Davao is the biggest city in the southern Philippines, with a population of about two million people. It is about 1,500 kilometres (930 miles) from the capital of Manila.
The blast occurred in the centre of Davao, close to one of the city’s top hotels that Duterte sometimes holds meetings in, as well as a major university.
“The force just hurled me. I practically flew in the air,” Adrian Abilanosa, who said his cousin was among those killed, told AFP shortly afterwards.
Duterte was in Davao on Friday but was not near the market when the explosion occurred, according to his aides.
They said he went straight into meetings with security chiefs following the blast.
Davao is part of the southern region of Mindanao, where Islamic militants have waged a decades-long separatist insurgency that has claimed more than 120,000 lives.
Communist rebels, who have been waging an armed struggle since 1968, also maintain a presence in rural areas neighbouring Davao.
Duterte had been mayor of Davao for most of the past two decades, before winning national elections in a landslide this year and being sworn in as president on June 30.
Duterte became well known for bringing relative peace and order to Davao with hardline security policies, while also brokering local deals with Muslim and communist rebels.
However in 2003, two bomb attacks blamed on Muslim rebels at Davao’s airport and the city’s port within a month of each other killed about 40 people.
Duterte has in recent weeks pursued peace talks with the two main Muslim rebel groups.
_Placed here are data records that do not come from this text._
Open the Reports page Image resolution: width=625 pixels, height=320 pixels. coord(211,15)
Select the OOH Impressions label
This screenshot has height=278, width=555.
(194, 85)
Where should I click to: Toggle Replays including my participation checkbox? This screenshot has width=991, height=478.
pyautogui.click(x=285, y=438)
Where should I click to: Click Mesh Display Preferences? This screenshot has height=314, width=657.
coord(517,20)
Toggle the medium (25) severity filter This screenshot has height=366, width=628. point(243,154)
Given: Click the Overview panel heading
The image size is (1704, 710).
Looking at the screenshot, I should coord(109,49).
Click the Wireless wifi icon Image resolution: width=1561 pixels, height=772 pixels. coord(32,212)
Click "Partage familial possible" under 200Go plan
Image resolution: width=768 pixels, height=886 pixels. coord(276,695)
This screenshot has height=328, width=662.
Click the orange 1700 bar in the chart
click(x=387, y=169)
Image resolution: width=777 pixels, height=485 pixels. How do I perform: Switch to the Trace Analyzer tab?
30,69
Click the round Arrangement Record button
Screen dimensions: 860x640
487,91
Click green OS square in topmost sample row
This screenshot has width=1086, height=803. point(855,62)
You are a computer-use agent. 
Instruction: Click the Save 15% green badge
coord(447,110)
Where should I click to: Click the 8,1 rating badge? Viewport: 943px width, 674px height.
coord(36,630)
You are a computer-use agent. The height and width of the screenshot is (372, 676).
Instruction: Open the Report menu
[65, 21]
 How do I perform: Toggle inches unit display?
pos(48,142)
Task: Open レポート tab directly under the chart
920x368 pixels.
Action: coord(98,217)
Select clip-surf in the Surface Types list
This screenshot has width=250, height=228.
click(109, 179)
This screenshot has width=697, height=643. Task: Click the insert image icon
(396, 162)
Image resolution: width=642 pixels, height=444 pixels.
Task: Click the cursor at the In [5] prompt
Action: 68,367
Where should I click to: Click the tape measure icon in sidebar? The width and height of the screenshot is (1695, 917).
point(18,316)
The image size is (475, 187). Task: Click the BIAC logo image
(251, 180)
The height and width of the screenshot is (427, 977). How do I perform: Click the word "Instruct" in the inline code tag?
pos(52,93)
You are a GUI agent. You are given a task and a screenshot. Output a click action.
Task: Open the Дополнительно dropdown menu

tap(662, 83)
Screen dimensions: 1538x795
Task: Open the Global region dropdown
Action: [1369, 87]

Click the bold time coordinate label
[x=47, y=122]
Its leaders have said they want to broker a lasting peace.
However Duterte also ordered a military offensive to eliminate the Abu Sayyaf, a small but extremely dangerous group of militants that has declared allegiance to Islamic State and vowed to continue fighting.
Fifteen soldiers died on Monday in clashes with the Abu Sayyaf on Jolo island, one of the Abu Sayyaf’s main strongholds about 900 kilometres from Davao.
Presidential spokesman Andanar referred to the fighting on Jolo when he speculated on who may have been behind Friday’s bomb attack.
The Abu Sayyaf claimed responsibility for three bomb attacks in 2005 – one in Davao, one in a nearby city and a third in Manila – that killed eight people.
The Abu Sayyaf, notorious for kidnapping foreigners to extract ransoms, said it conducted the 2005 attacks in response to an offensive against it at that time.
Andanar on Friday also raised the possibility of drug lords carrying out the attack as a way of fighting back against Duterte’s war on crime.
Duterte has made eradicating illegal drugs the top priority of the beginning of his presidency.
Security forces have conducted raids in communities throughout the country to arrest or kill drug traffickers.
More than 2,000 people have died in the war on crime.
The United States, the United Nations and rights groups have expressed concern about an apparent wave of extrajudicial killings.
But the United States quickly released a statement expressing deep condolences for Friday’s blast.